• _To do_
Pictures excluded, copy all of the data below exactly.

• _Material shown_

────────

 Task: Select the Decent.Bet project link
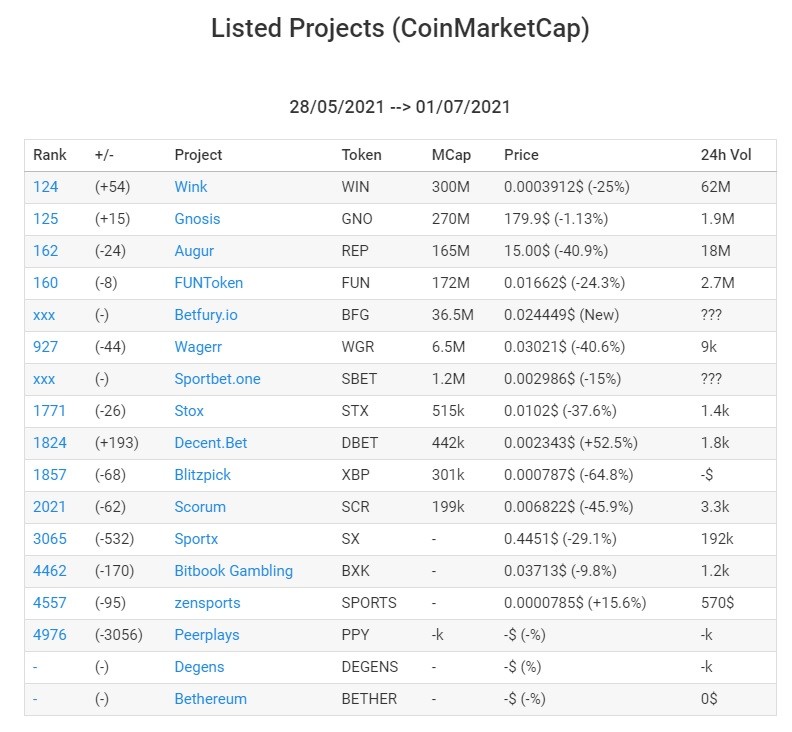211,443
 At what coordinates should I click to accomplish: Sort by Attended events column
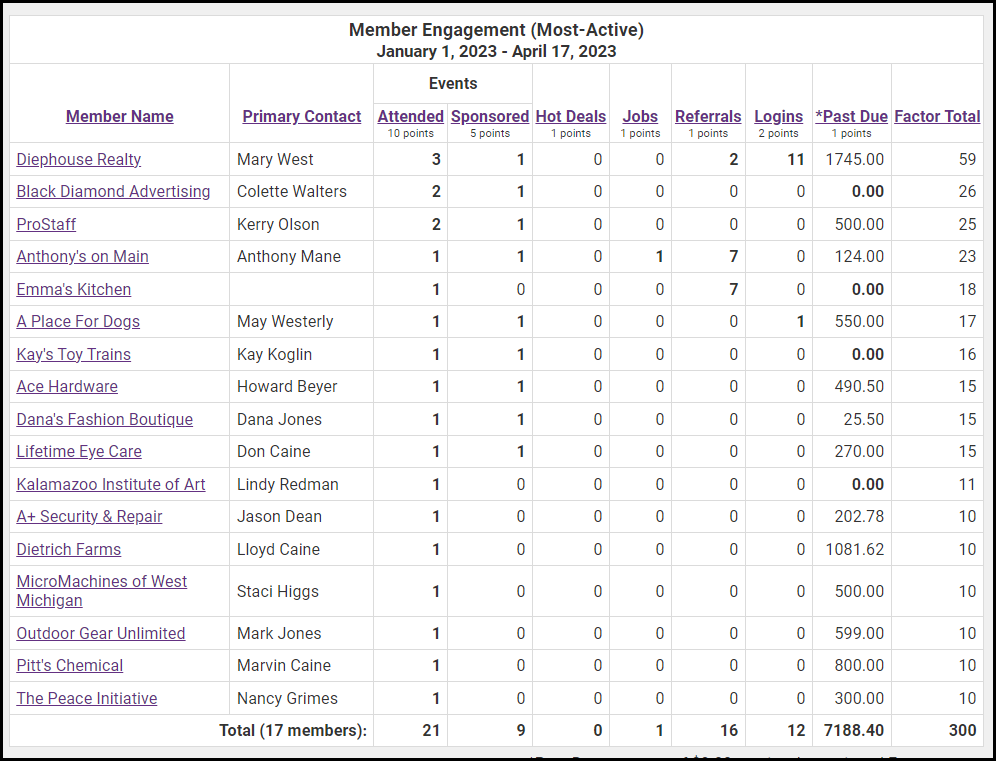(x=410, y=116)
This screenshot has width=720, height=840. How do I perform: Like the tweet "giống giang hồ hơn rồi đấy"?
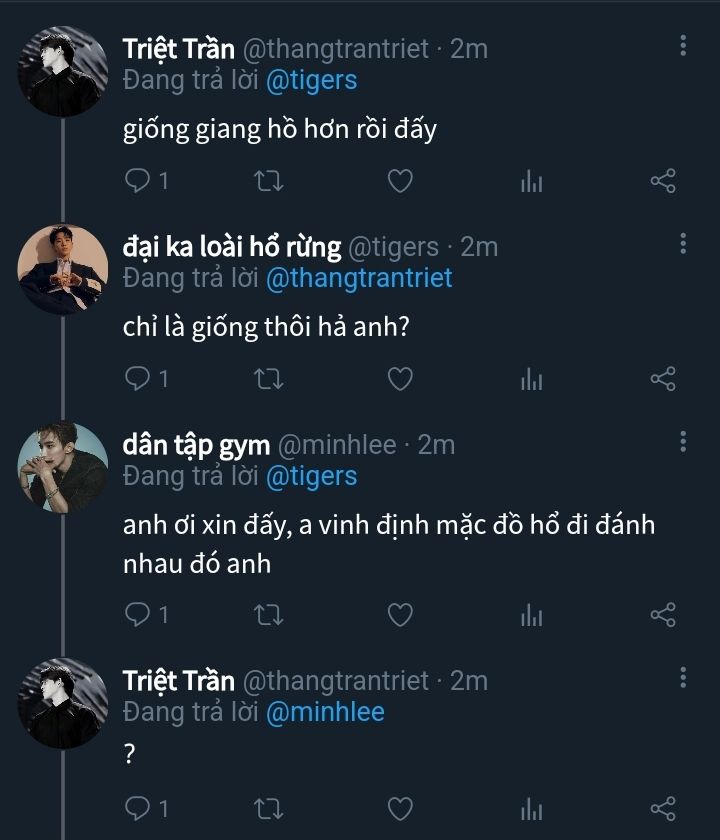pos(400,181)
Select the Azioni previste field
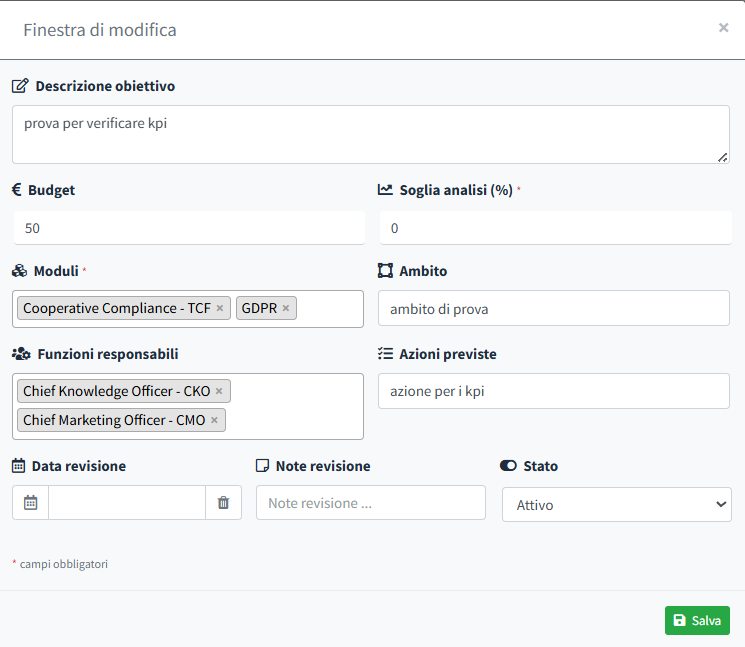 pyautogui.click(x=554, y=391)
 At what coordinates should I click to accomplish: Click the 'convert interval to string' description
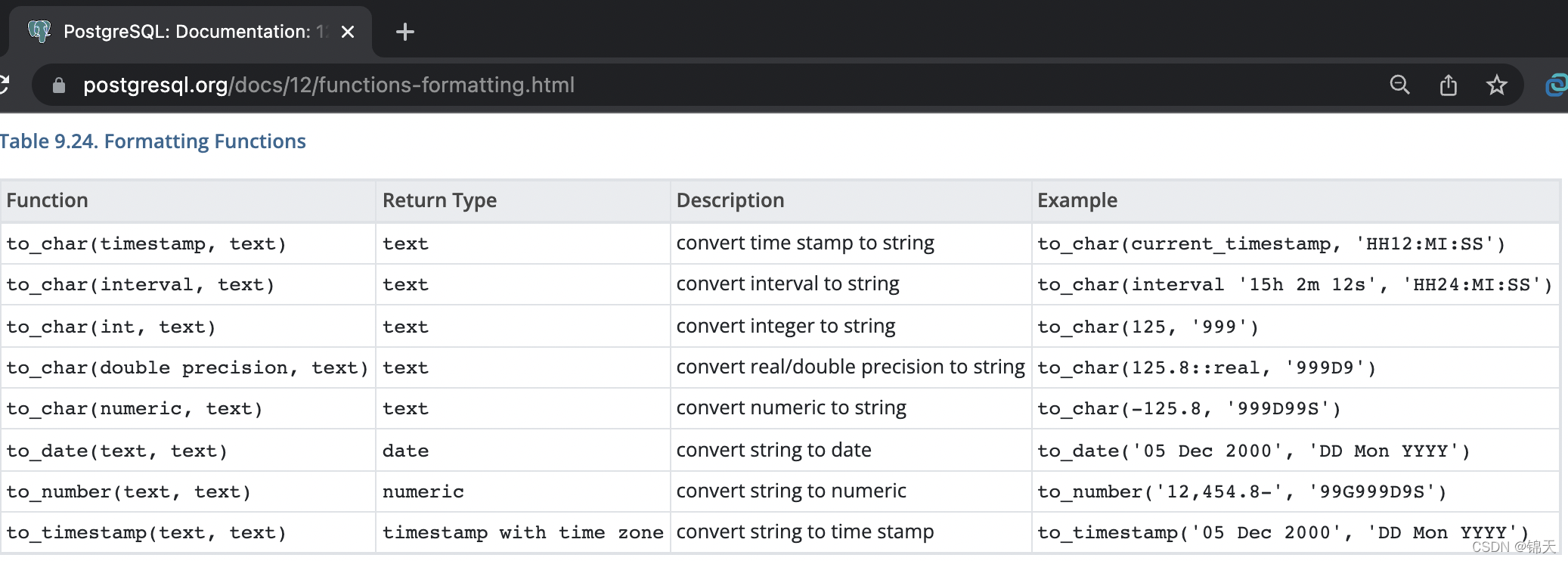click(788, 284)
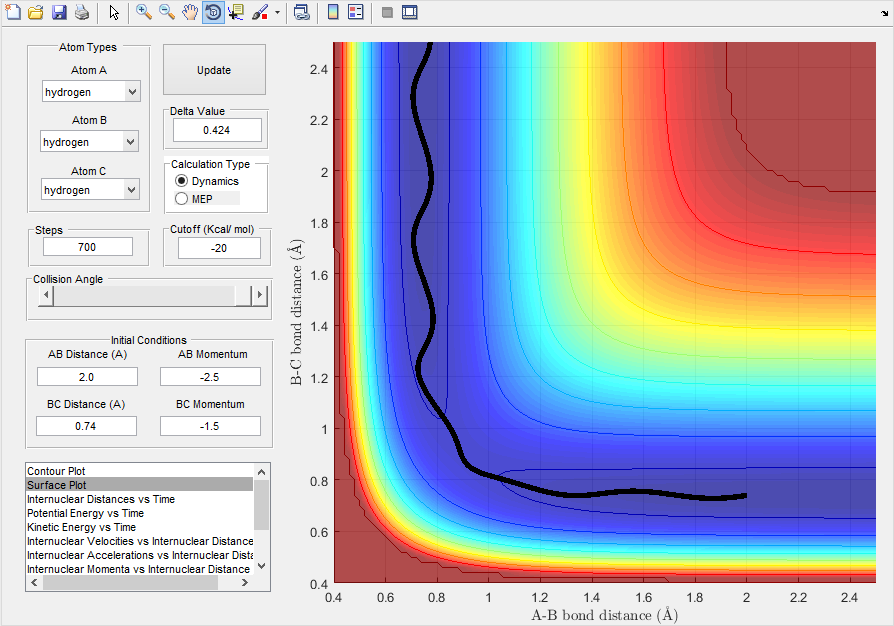The width and height of the screenshot is (894, 626).
Task: Open a file with the folder icon
Action: pos(36,13)
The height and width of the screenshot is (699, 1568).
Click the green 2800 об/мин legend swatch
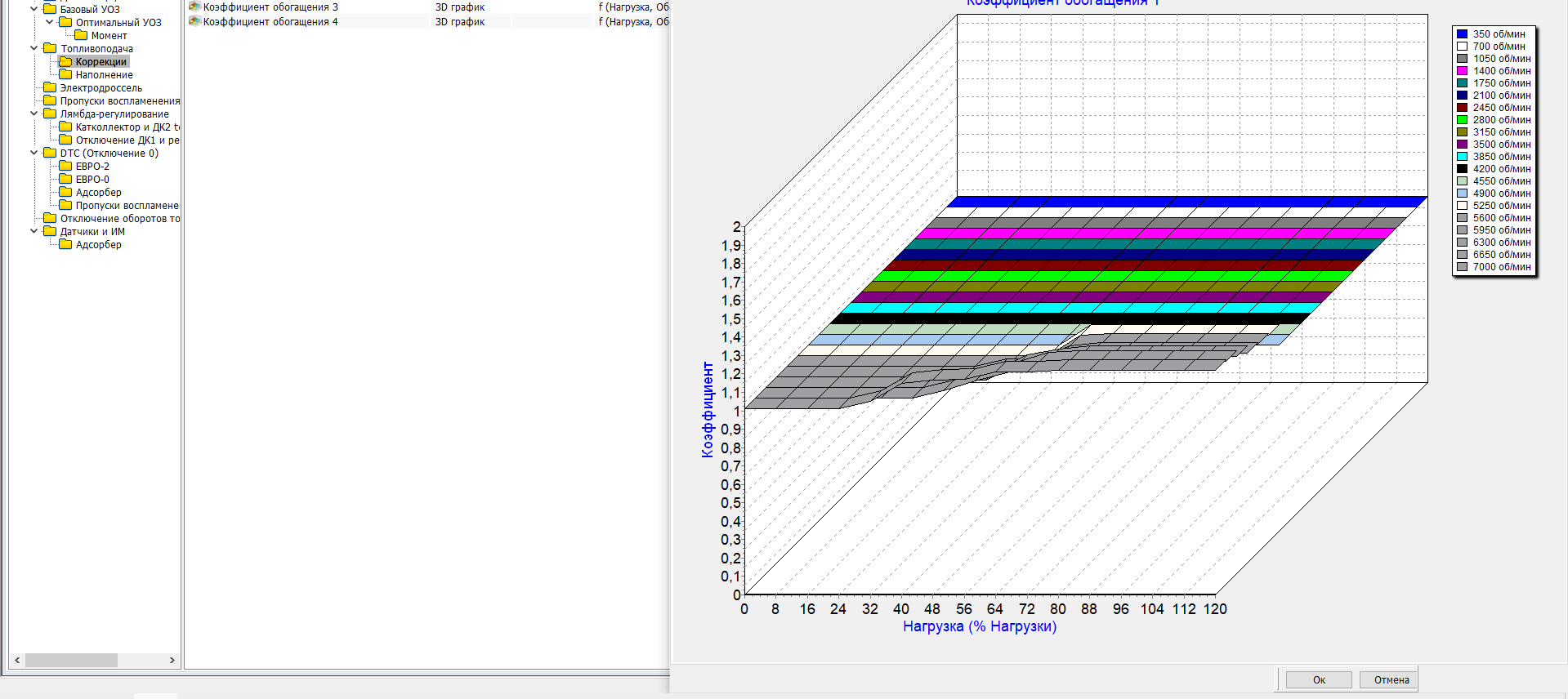1462,120
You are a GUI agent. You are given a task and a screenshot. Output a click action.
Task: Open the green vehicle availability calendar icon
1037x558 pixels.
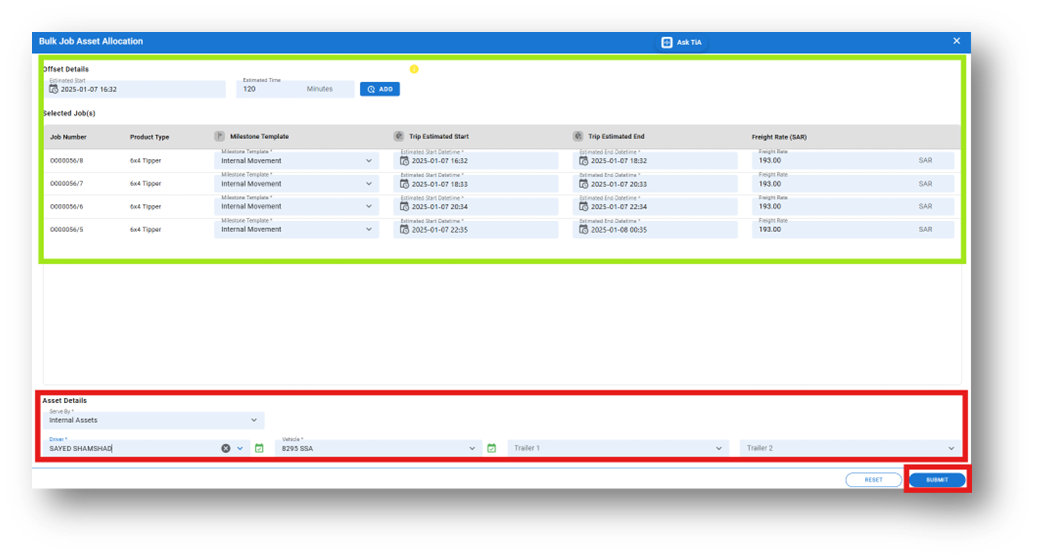491,448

────────

• _Reply_
 Task: Select the Decent.Bet project link
211,443
 At what coordinates should I click to accomplish: Sort by Attended events column
(x=410, y=116)
This screenshot has width=720, height=840. How do I perform: Like the tweet "giống giang hồ hơn rồi đấy"?
pos(400,181)
Select the Azioni previste field
 pyautogui.click(x=554, y=391)
 At what coordinates should I click to accomplish: Click the 'convert interval to string' description
click(788, 284)
The width and height of the screenshot is (894, 626).
Task: Open a file with the folder icon
Action: pos(36,13)
The height and width of the screenshot is (699, 1568).
Click the green 2800 об/мин legend swatch
1462,120
You are a GUI agent. You are given a task and a screenshot. Output a click action.
Task: Open the green vehicle availability calendar icon
1037x558 pixels.
491,448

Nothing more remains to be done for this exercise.